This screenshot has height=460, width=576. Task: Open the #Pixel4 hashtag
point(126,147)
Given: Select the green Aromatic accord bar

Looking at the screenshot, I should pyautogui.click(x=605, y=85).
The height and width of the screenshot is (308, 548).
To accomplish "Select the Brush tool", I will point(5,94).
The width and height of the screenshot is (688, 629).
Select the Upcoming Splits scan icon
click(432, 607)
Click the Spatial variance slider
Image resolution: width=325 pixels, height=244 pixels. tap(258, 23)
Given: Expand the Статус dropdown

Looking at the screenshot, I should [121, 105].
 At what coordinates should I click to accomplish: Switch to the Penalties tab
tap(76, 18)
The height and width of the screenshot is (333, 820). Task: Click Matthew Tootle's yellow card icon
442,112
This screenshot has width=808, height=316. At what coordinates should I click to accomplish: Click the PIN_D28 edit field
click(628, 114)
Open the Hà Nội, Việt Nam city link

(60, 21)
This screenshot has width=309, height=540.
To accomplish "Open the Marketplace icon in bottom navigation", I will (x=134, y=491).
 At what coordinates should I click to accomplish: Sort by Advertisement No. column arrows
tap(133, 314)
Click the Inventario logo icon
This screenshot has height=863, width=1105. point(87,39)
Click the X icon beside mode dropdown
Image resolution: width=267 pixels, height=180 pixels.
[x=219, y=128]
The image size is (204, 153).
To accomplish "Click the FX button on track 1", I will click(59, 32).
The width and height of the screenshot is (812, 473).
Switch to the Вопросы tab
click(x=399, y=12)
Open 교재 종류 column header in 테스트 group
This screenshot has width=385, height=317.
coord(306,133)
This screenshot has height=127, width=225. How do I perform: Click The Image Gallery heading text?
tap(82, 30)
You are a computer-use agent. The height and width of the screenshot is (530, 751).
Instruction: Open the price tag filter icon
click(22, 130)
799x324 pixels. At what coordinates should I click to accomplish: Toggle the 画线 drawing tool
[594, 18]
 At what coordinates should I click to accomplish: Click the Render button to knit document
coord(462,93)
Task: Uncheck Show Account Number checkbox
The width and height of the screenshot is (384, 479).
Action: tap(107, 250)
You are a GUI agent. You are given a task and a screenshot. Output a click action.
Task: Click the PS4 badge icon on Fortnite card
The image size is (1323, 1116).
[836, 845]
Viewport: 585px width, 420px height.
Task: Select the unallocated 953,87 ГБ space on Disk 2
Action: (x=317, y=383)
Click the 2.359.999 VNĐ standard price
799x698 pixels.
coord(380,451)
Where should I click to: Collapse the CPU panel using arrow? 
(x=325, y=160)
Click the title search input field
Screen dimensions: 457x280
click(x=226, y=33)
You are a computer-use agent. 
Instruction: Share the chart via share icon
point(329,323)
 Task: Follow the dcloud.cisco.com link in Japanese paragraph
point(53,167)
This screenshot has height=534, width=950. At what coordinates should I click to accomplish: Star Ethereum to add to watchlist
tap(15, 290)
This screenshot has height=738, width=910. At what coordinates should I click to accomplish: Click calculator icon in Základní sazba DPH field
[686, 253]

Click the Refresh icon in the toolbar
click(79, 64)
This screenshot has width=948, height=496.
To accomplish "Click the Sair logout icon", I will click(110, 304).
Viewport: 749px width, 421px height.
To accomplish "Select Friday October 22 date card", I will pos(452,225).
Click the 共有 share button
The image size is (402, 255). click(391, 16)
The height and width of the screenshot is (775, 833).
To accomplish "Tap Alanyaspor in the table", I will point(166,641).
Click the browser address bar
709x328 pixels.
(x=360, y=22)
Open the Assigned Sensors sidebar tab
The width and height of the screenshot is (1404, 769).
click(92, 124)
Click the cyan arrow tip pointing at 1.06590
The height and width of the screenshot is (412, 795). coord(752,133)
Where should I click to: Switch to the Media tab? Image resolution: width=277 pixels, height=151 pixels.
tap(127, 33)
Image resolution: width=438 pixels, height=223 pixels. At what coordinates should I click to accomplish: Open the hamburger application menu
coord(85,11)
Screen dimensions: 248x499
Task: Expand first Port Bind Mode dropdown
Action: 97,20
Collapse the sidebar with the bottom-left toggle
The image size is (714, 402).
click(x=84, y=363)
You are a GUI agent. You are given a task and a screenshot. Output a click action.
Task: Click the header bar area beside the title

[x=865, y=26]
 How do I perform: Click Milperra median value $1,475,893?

_ _ _ _ _

» **THE PROBLEM**: Restate the material exactly as given.

» **EXPECTED OUTPUT**:
This screenshot has height=460, width=576. Task: Open the #Pixel4 hashtag
point(126,147)
Given: Select the green Aromatic accord bar

Looking at the screenshot, I should pyautogui.click(x=605, y=85).
The height and width of the screenshot is (308, 548).
To accomplish "Select the Brush tool", I will point(5,94).
The width and height of the screenshot is (688, 629).
Select the Upcoming Splits scan icon
click(432, 607)
Click the Spatial variance slider
Image resolution: width=325 pixels, height=244 pixels. tap(258, 23)
Given: Expand the Статус dropdown

Looking at the screenshot, I should [121, 105].
 At what coordinates should I click to accomplish: Switch to the Penalties tab
tap(76, 18)
The height and width of the screenshot is (333, 820). Task: Click Matthew Tootle's yellow card icon
442,112
This screenshot has width=808, height=316. At what coordinates should I click to accomplish: Click the PIN_D28 edit field
click(628, 114)
Open the Hà Nội, Việt Nam city link

(60, 21)
This screenshot has width=309, height=540.
To accomplish "Open the Marketplace icon in bottom navigation", I will (x=134, y=491).
 At what coordinates should I click to accomplish: Sort by Advertisement No. column arrows
tap(133, 314)
Click the Inventario logo icon
This screenshot has height=863, width=1105. point(87,39)
Click the X icon beside mode dropdown
Image resolution: width=267 pixels, height=180 pixels.
[x=219, y=128]
The image size is (204, 153).
To accomplish "Click the FX button on track 1", I will click(59, 32).
The width and height of the screenshot is (812, 473).
Switch to the Вопросы tab
click(x=399, y=12)
Open 교재 종류 column header in 테스트 group
This screenshot has width=385, height=317.
coord(306,133)
This screenshot has height=127, width=225. How do I perform: Click The Image Gallery heading text?
tap(82, 30)
You are a computer-use agent. The height and width of the screenshot is (530, 751).
Instruction: Open the price tag filter icon
click(22, 130)
799x324 pixels. At what coordinates should I click to accomplish: Toggle the 画线 drawing tool
[594, 18]
 At what coordinates should I click to accomplish: Click the Render button to knit document
coord(462,93)
Task: Uncheck Show Account Number checkbox
The width and height of the screenshot is (384, 479).
Action: tap(107, 250)
You are a GUI agent. You are given a task and a screenshot. Output a click action.
Task: Click the PS4 badge icon on Fortnite card
The image size is (1323, 1116).
[836, 845]
Viewport: 585px width, 420px height.
Task: Select the unallocated 953,87 ГБ space on Disk 2
Action: (x=317, y=383)
Click the 2.359.999 VNĐ standard price
799x698 pixels.
coord(380,451)
Where should I click to: Collapse the CPU panel using arrow? 
(x=325, y=160)
Click the title search input field
Screen dimensions: 457x280
click(x=226, y=33)
You are a computer-use agent. 
Instruction: Share the chart via share icon
point(329,323)
 Task: Follow the dcloud.cisco.com link in Japanese paragraph
point(53,167)
This screenshot has height=534, width=950. At what coordinates should I click to accomplish: Star Ethereum to add to watchlist
tap(15, 290)
This screenshot has height=738, width=910. At what coordinates should I click to accomplish: Click calculator icon in Základní sazba DPH field
[686, 253]

Click the Refresh icon in the toolbar
click(79, 64)
This screenshot has width=948, height=496.
To accomplish "Click the Sair logout icon", I will click(110, 304).
Viewport: 749px width, 421px height.
To accomplish "Select Friday October 22 date card", I will pos(452,225).
Click the 共有 share button
The image size is (402, 255). click(391, 16)
The height and width of the screenshot is (775, 833).
To accomplish "Tap Alanyaspor in the table", I will point(166,641).
Click the browser address bar
709x328 pixels.
(x=360, y=22)
Open the Assigned Sensors sidebar tab
The width and height of the screenshot is (1404, 769).
click(92, 124)
Click the cyan arrow tip pointing at 1.06590
The height and width of the screenshot is (412, 795). coord(752,133)
Where should I click to: Switch to the Media tab? Image resolution: width=277 pixels, height=151 pixels.
tap(127, 33)
Image resolution: width=438 pixels, height=223 pixels. At what coordinates should I click to accomplish: Open the hamburger application menu
coord(85,11)
Screen dimensions: 248x499
Task: Expand first Port Bind Mode dropdown
Action: 97,20
Collapse the sidebar with the bottom-left toggle
The image size is (714, 402).
click(x=84, y=363)
You are a GUI agent. You are given a task and a screenshot. Output a click action.
Task: Click the header bar area beside the title

[x=865, y=26]
 How do I perform: Click Milperra median value $1,475,893?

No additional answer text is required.